The upper echelon of Sinhala cinema

Being an old Thomian, Gamini Fonseka, rarely stepped into the old Thomian Swimming Club. He kept his cool all the time entertaining his best buddies at home in Sirimal Uyana, Ratmalana. This he treated just like an Englishman's home being his castle.


Tina and Gamini on their wedding day

Before building his house in Ratmalana, our hero of the celluloid screen lived with his parents at the Dehiwela junction at the turn off to the station road. I remember this handsome manly version of the human cult dressed in sarong and picking cherries (jam some may call it).

I was just a kid and it was soon after the popular movie "Ranmuthuduwa" was screened. "Boy, isn't he handsome" were the words I heard from a young burger lass walking with her male companion which may have obviously made the guy feel a bit jealous. He hardly spoke to anyone passing by but a certain incident made Gamini a well respected figure during his youthful days.

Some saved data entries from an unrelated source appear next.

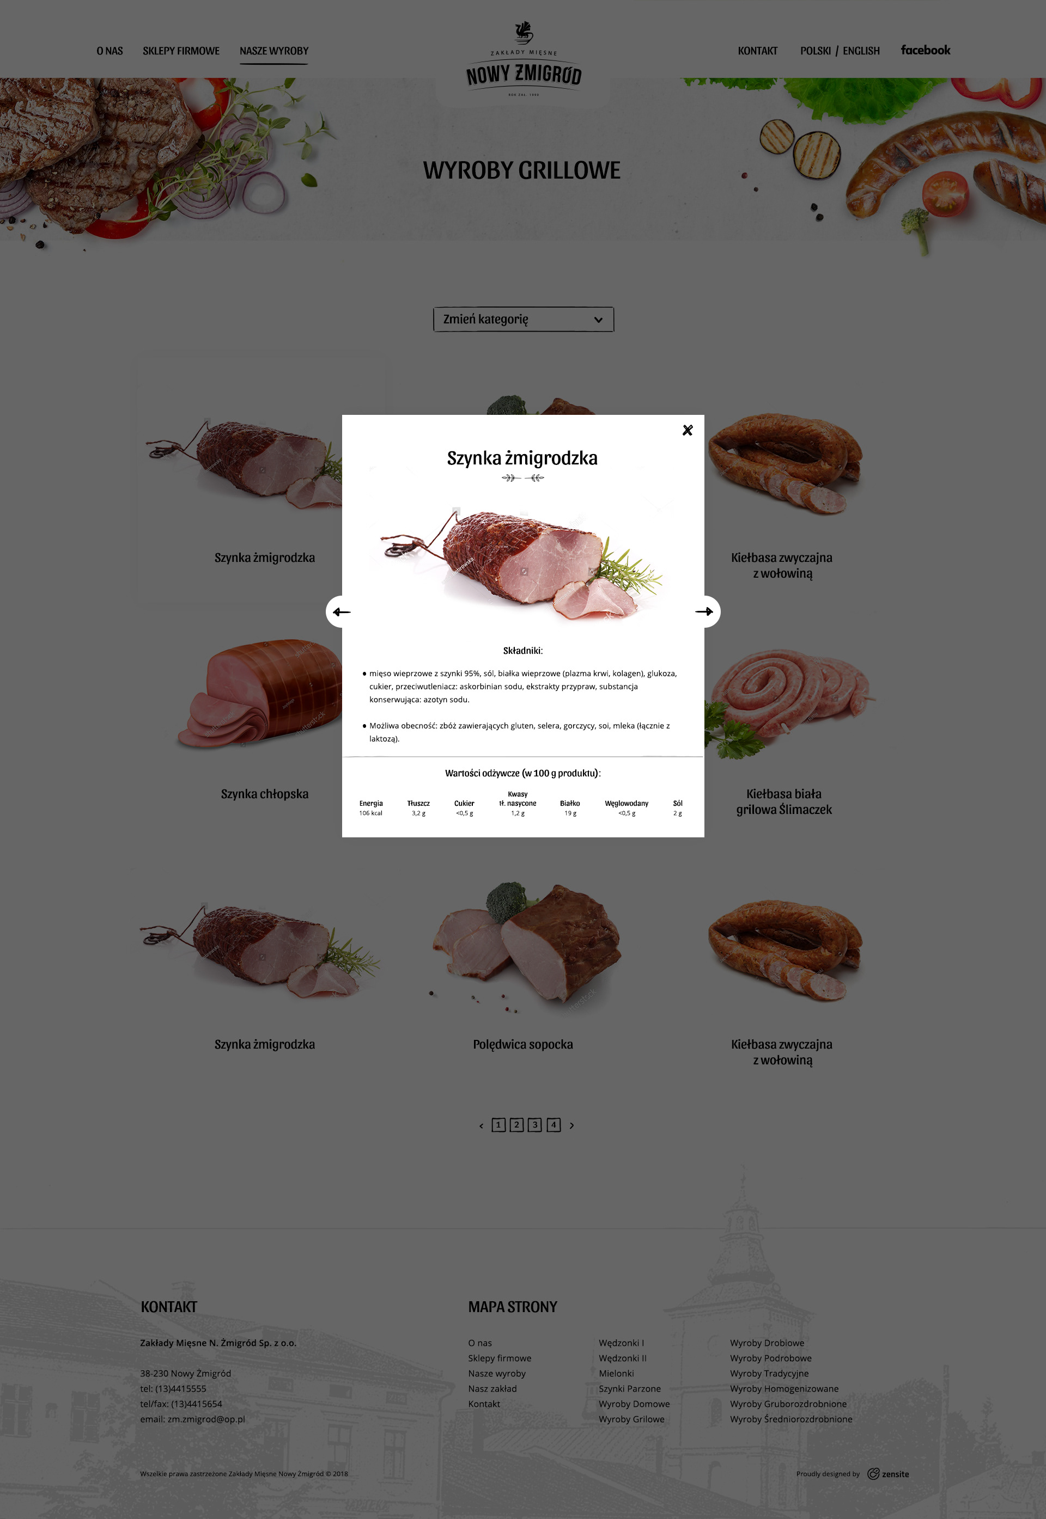
Task: Switch language to ENGLISH
Action: click(x=861, y=51)
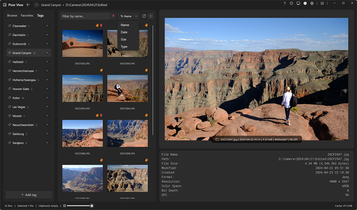357x210 pixels.
Task: Click the refresh icon next to sort dropdown
Action: point(144,16)
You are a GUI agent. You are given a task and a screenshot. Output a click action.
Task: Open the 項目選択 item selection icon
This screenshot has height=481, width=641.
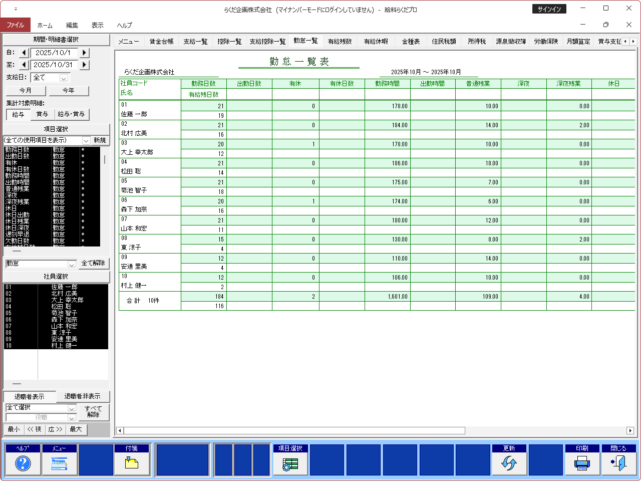290,463
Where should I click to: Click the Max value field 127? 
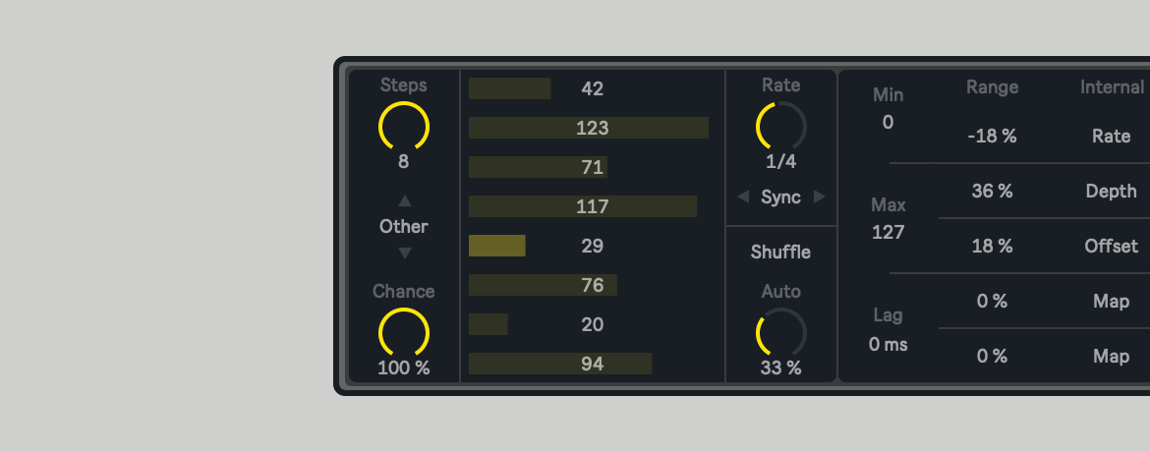[x=888, y=233]
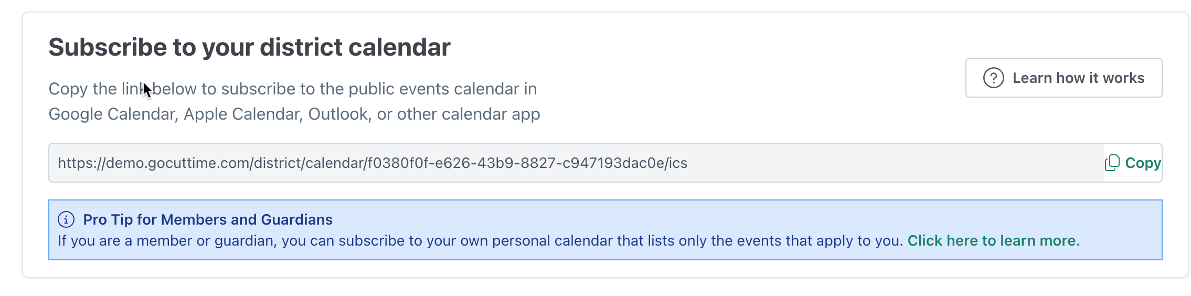Click the question mark help icon
1191x296 pixels.
(993, 78)
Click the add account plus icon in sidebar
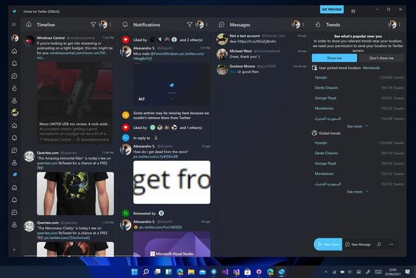The height and width of the screenshot is (278, 416). point(14,249)
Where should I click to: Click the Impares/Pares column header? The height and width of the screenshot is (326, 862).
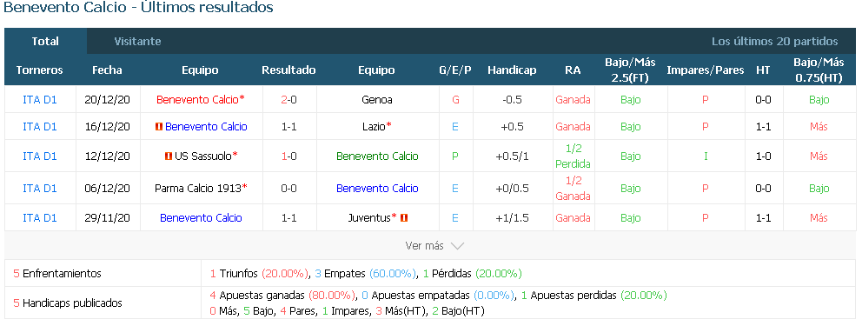point(706,70)
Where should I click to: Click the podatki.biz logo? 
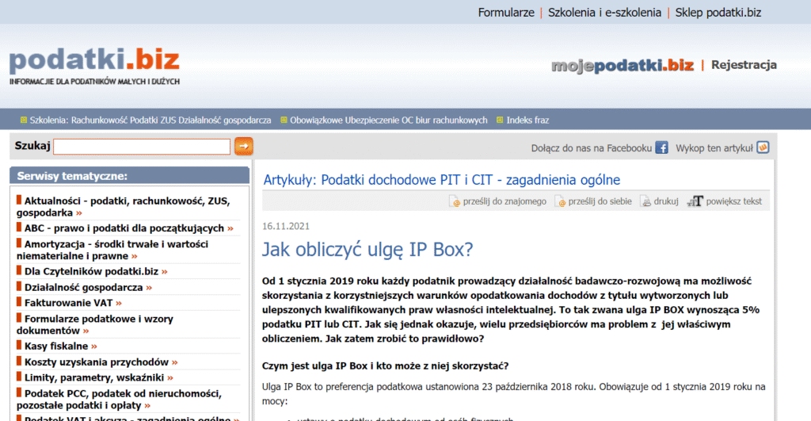pyautogui.click(x=94, y=61)
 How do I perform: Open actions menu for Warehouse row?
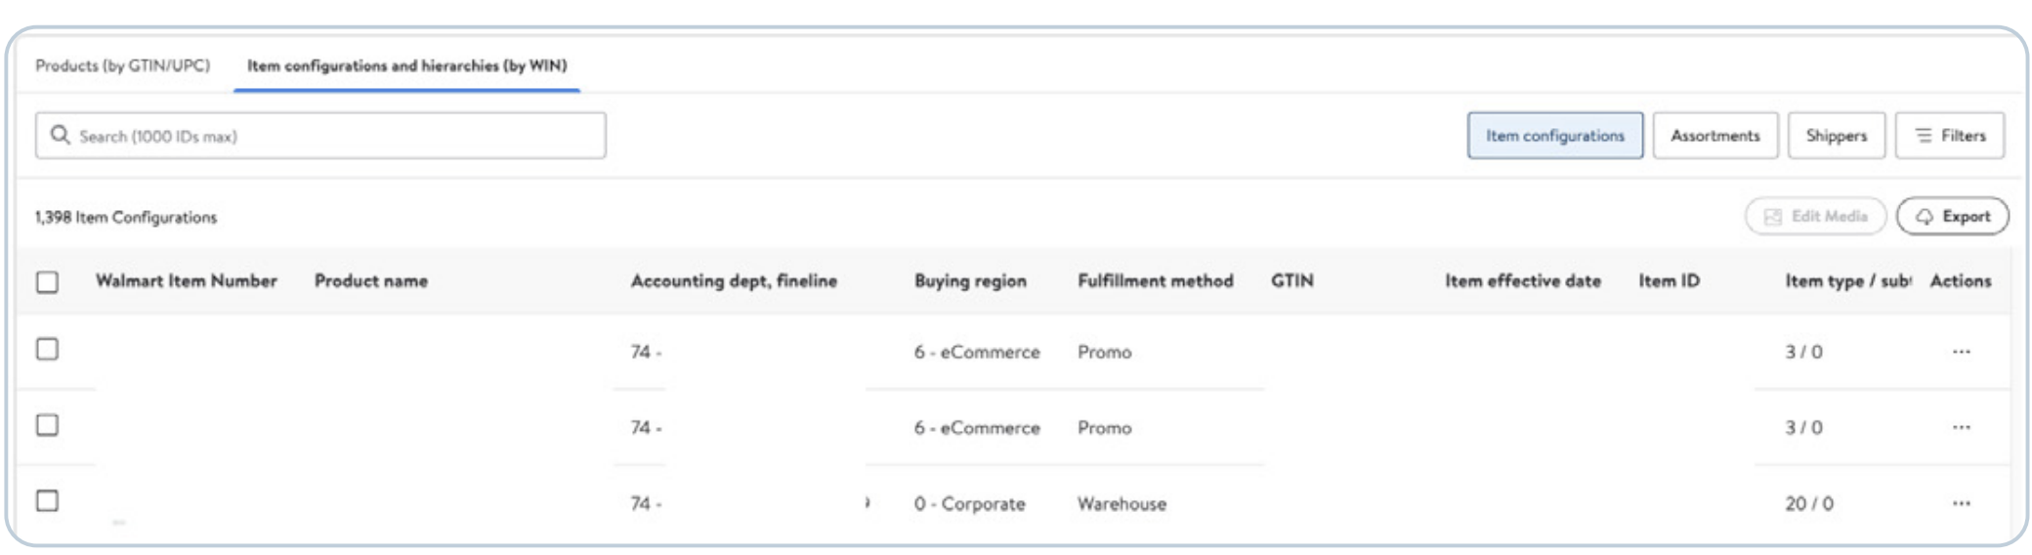(1961, 504)
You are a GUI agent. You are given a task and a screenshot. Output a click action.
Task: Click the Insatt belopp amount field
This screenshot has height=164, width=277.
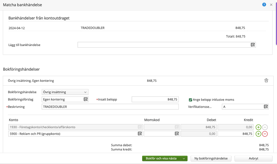click(155, 99)
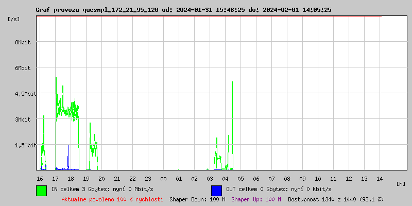Click the 'Dostupnost 1340 z 1440' availability text
This screenshot has height=206, width=412.
pyautogui.click(x=336, y=199)
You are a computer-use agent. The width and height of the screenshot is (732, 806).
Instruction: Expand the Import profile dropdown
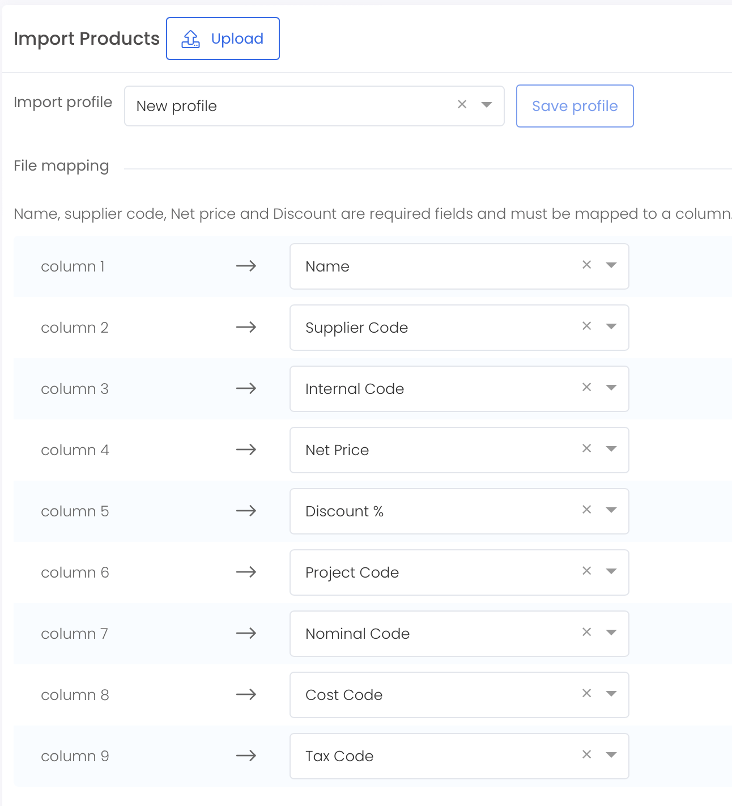point(486,104)
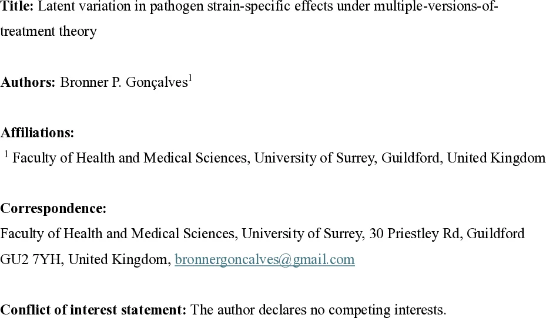Screen dimensions: 546x318
Task: Click the bold "Conflict of interest statement:" label
Action: click(x=93, y=309)
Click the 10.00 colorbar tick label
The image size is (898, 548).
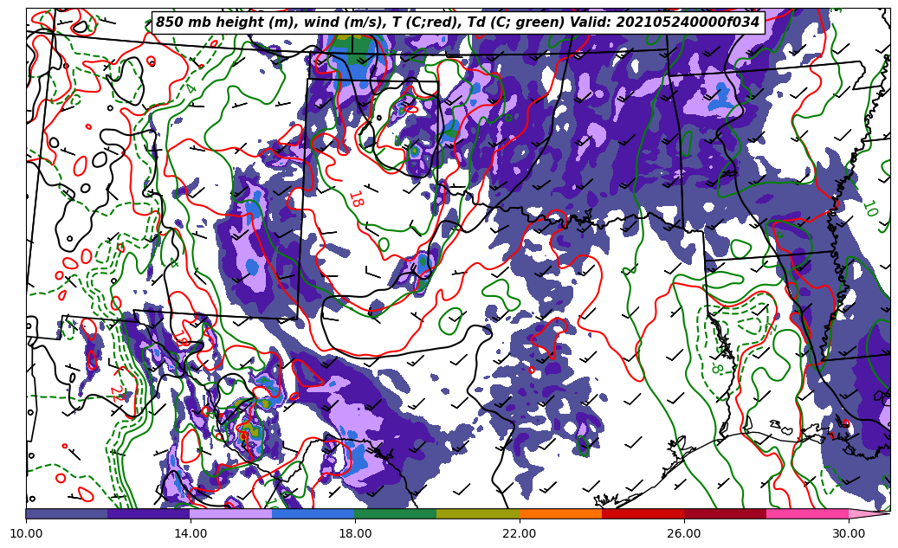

The story goes as his father the late William Fonseka was once heckled by famous hoodlums of Dehiwela, notably Karthelis and Podiralahamy and Gamini the son stepped in went to their doorsteps and taught the "Chandiyas" of Dehiwela a lesson they had never learnt from their parents or whichever school they went to. They were just the rag tag and bobtail of society.

The bullying of the famous thugs was put to an end by young Gamini who never thought that one day he would play the role of a hoodlum in Titus Thotawatte's film "Chandiya" where he performed with excellence opposite Anula Karunatilleke, H.D. Kulatunge, Karl Gunasena and D.R. Nanayakkara.

That was not at all the great beginning for Gamini Fonseka. Most of us have forgotten how he embarked into the giant screen even before working with David Lean in "The Bridge On The River Kwai".

Soon after "Sandeshaya", Gamini came up with an excellent performance in Premala Edirisinghe's "Pirimiyek Nisa" playing a very difficult role with Sujatha Wijesekera. The song 'Dutudawagema Lassanai' created a delicate touch of romance amongst the younger lovers of that era. Sujatha never appeared again although she was a perfect partner for Gamini. "Adata Wediya Heta Hondai" was a star studded cast with Ananda Jayaratne, Jeevarani, Alfred Edirimannie and Gamini himself.

This was almost the same time when his wife Tina (the name Sumithra preferred by Gamini) was a dancing queen in the movie "Sri 296" playing the lover of handsome Henry Jayasena, whose wife in the film was Punya Heendeniya. When I see Tina in the present days I can never imagine she was going around the lounge and the piano singing along nicely. That may have been the meeting grounds for Gamini and Tina.

A sudden step

The marriage was a sudden one and Gamini truly broke the hearts of all young female fans of his. "Ranmuthuduwa" was an instant hit for the threesome, Gamini, Joe and Jeevarani who got their biggest breakthrough from the film.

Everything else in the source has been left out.